Finalmente, en lo que como cubanos nos concierne, el fenómeno de Obama —tanto en cuanto pueda repercutir en la situación de nuestro país— ha provocado divisiones entre los nuestros, específicamente entre los que abogamos por el mantenimiento del statu quo en la política norteamericana hacia La Habana y los que, por distintos motivos y con diversos grados de entusiasmo, abogan por un cambio de parte de Washington que, según esa opinión, produciría una apertura que acelere la "transición".

Sin entrar en los pormenores de un tema cuya discusión exigiría, de suyo, un espacio mucho más amplio, aquí también el obamismo incide activamente en nuestras particulares emociones. Todas las pasiones que provoca la situación de Cuba, sobre todo entre los cubanos exiliados, se ven acrecidas por las reacciones a una plataforma política que anuncia un cambio de actitud de parte de Estados Unidos hacia nuestro país; cambio que podría conllevar, en la práctica, el reconocimiento de un régimen que, para muchos exiliados, pervive como una anomalía ilegal.

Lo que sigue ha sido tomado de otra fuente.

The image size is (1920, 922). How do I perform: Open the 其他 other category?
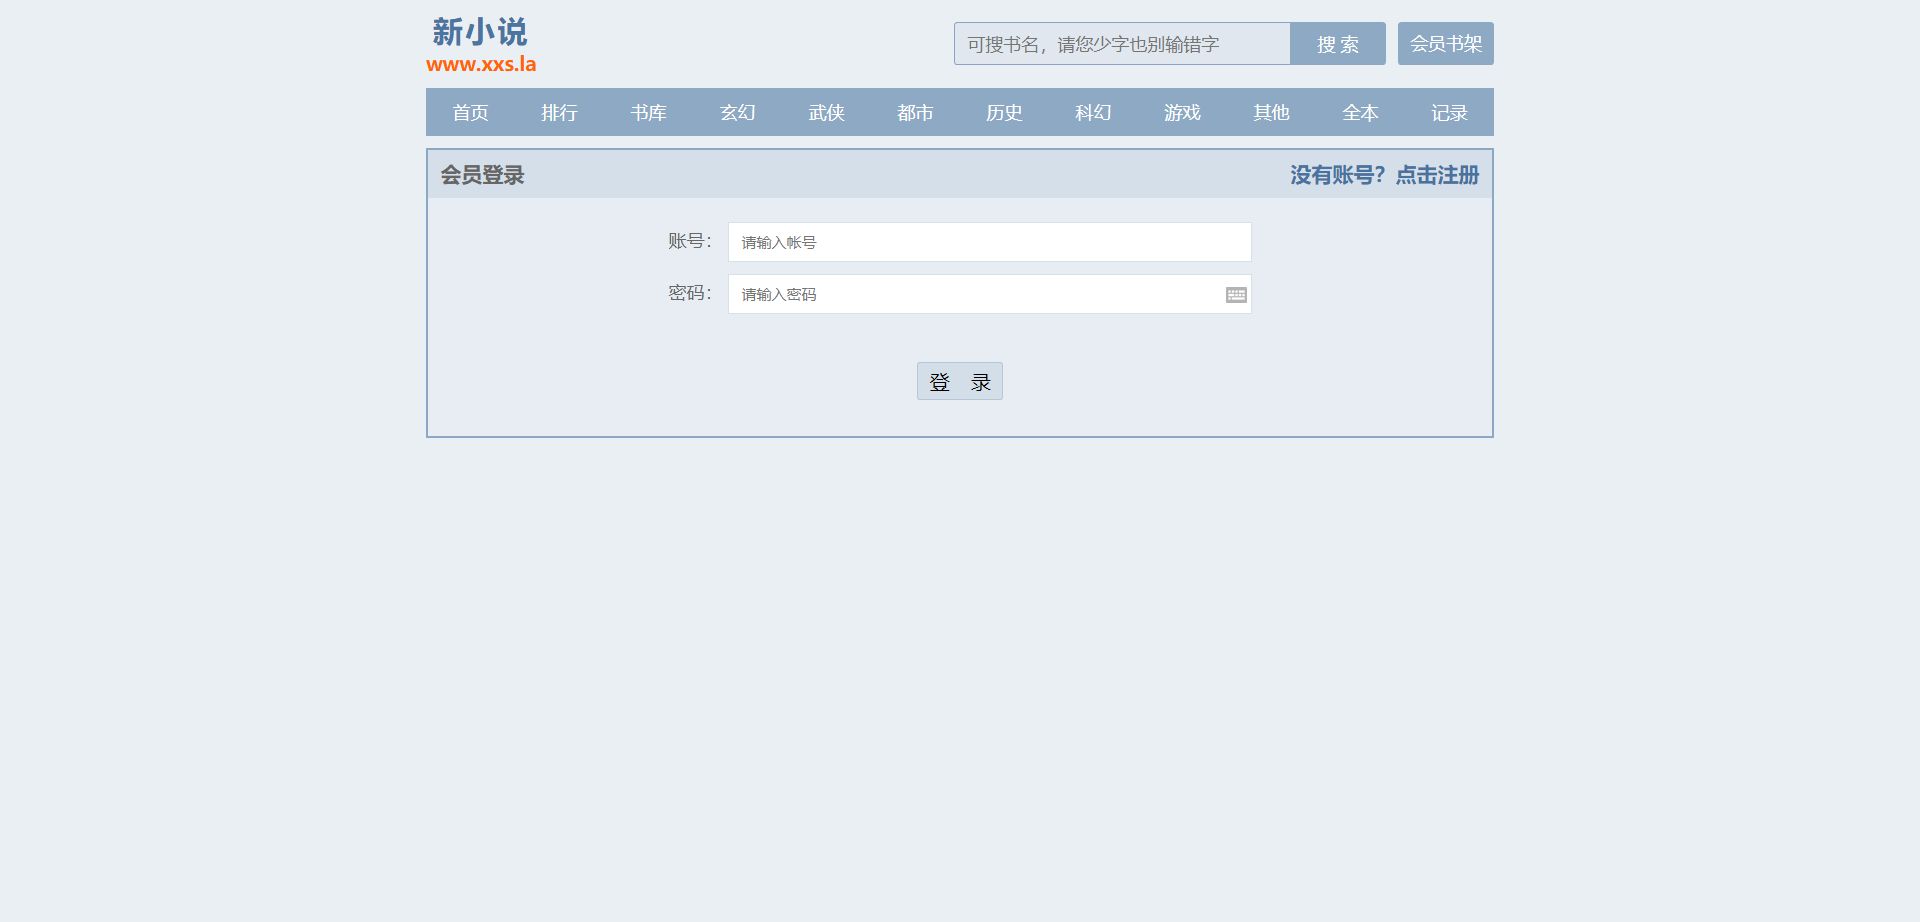click(1271, 113)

De esta suerte, las elecciones de Estados Unidos en noviembre (si descartamos la posible y cada vez más remota nominación de Hillary Clinton) será también una consulta sobre la política norteamericana hacia Cuba que enfrentará, inevitablemente, a exiliados que favorecen un entendimiento con la tiranía y a los que, al apostar por cambios más drásticos, preferimos que el Tío Sam siga afirmando la ilegitimidad del castrismo. Espero que, llegado el momento, la moderación se imponga, y el electorado instale en la Casa Blanca al gris y poco carismático John McCain.